SOURCE EXTRACT =
##############################
Simon is Home With Jesus
Simon passed peacefully this morning surrounded by family. He was ready. He had told us all he loved us, acknowledged final prayers, and clasped his hands together. We are filled with sorrow and peace.
Services in Texas are being planned for next weekend. Services in California will be the following weekend. Details to follow.
Thank you for your prayers as our family begins the next part of this journey.
My thoughts and prayers are with all of you. So much scripture comes to mind but nothing like the words Simon now will hear as he wanted……welcome home. RIP dear Simon Enter into His Rest. Love you dearly Kristy and children
Knowing he is healty and free of pain in Gods hands is comforting but there is an empty space in our hearts. We will be praying for His comfort and piece to fill your hearts at this time.
Our hearts are heavy at your loss, Simon is with Jesus, for that we are greatful. Praying for you all in this next phase of your journey.
Very much in my thoughts and prayers. Sending a big Texas ((hug)) your way.
We cry with you in the loss of Simon from this world but rejoice because Simon had faith in our Lord and Savior, Jesus Christ where he is completely healed and forever with Him and that one day you and your family and your brothers and sisters in Christ will one spend eternity. Our hugs and live and prayers are with you and the kids and the rest of your family at this time and always. Love, The Niles
No more pain in the presence of his Lord! But passion and sorrow here. My heart is hurting, but I rejoice with the angels that Simon is home and we have hope in Jesus and will see him again!
So sad…but so glad no more pain. Love and prayers continue…
Praying for your family.
Oh how we grieve with you Kristy and your beautiful children, the Caver and Sundin family…Prayers and love from us
I want to come to Texas, please let me know. So sad here in memphis that Jesus took my friend home after a good fight. This is not what He intended for creation and it hurts, but we will all rejoice together in a new earth one day that is as it should be. Kristy and kiddos and family and friends, I hurt with you, I know this was Gods hand and I’m so thankful that it was peaceful, Simon sees Jesus right now…I wonder what He’s asked Him already.
He is healed now. Praying for your family.
May you find strength and refuge in Jesus for the next phase of this journey. Always pointing your babies to the Hope we have in Christ. My heart is heavy and will continue to pray for you and your little ones.
##############################
Items from a dataset =
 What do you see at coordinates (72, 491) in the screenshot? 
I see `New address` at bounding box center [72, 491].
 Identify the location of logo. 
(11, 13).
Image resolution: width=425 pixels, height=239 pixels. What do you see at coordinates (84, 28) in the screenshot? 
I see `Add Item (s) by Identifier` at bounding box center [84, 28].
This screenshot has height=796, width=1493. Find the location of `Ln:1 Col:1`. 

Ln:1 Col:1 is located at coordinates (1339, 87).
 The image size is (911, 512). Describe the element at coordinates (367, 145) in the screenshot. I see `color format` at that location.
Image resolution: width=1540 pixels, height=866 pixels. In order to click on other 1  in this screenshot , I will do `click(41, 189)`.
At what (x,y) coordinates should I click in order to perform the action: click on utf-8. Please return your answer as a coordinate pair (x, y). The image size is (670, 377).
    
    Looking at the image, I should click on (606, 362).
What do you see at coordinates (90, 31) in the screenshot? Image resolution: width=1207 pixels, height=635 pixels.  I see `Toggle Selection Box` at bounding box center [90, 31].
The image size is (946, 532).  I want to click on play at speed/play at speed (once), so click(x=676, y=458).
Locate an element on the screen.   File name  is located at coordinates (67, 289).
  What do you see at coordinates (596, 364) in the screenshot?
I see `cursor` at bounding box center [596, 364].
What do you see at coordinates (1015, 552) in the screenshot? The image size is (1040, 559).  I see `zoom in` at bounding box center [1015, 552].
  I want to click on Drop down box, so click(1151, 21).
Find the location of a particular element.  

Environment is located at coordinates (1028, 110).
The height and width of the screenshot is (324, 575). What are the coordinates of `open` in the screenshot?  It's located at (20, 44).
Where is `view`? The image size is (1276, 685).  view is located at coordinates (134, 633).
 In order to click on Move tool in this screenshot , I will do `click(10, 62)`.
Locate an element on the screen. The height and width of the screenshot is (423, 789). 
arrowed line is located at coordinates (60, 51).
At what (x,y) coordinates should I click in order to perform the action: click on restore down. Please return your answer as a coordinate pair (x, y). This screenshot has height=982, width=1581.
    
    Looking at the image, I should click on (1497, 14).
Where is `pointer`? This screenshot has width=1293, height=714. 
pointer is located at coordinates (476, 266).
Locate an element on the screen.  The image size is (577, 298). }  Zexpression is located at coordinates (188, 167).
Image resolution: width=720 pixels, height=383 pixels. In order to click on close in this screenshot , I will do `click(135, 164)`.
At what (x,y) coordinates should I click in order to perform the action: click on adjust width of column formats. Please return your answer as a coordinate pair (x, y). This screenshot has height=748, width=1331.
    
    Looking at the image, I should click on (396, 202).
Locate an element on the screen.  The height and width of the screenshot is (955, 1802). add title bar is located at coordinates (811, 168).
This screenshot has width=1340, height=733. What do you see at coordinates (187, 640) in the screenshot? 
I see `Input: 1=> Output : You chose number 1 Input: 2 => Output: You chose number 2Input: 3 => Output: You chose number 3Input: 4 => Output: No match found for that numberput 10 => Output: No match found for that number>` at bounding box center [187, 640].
##############################
REQUESTS =
[a] List every place name that appears in the post about Simon, with each one given once.
[b] Write out the post about Simon word for word, from "Very much in" up to and including "see him again!".

SOLUTIONS TO EACH TASK =
[a] Texas, California, memphis

[b]
Very much in my thoughts and prayers. Sending a big Texas ((hug)) your way.
We cry with you in the loss of Simon from this world but rejoice because Simon had faith in our Lord and Savior, Jesus Christ where he is completely healed and forever with Him and that one day you and your family and your brothers and sisters in Christ will one spend eternity. Our hugs and live and prayers are with you and the kids and the rest of your family at this time and always. Love, The Niles
No more pain in the presence of his Lord! But passion and sorrow here. My heart is hurting, but I rejoice with the angels that Simon is home and we have hope in Jesus and will see him again!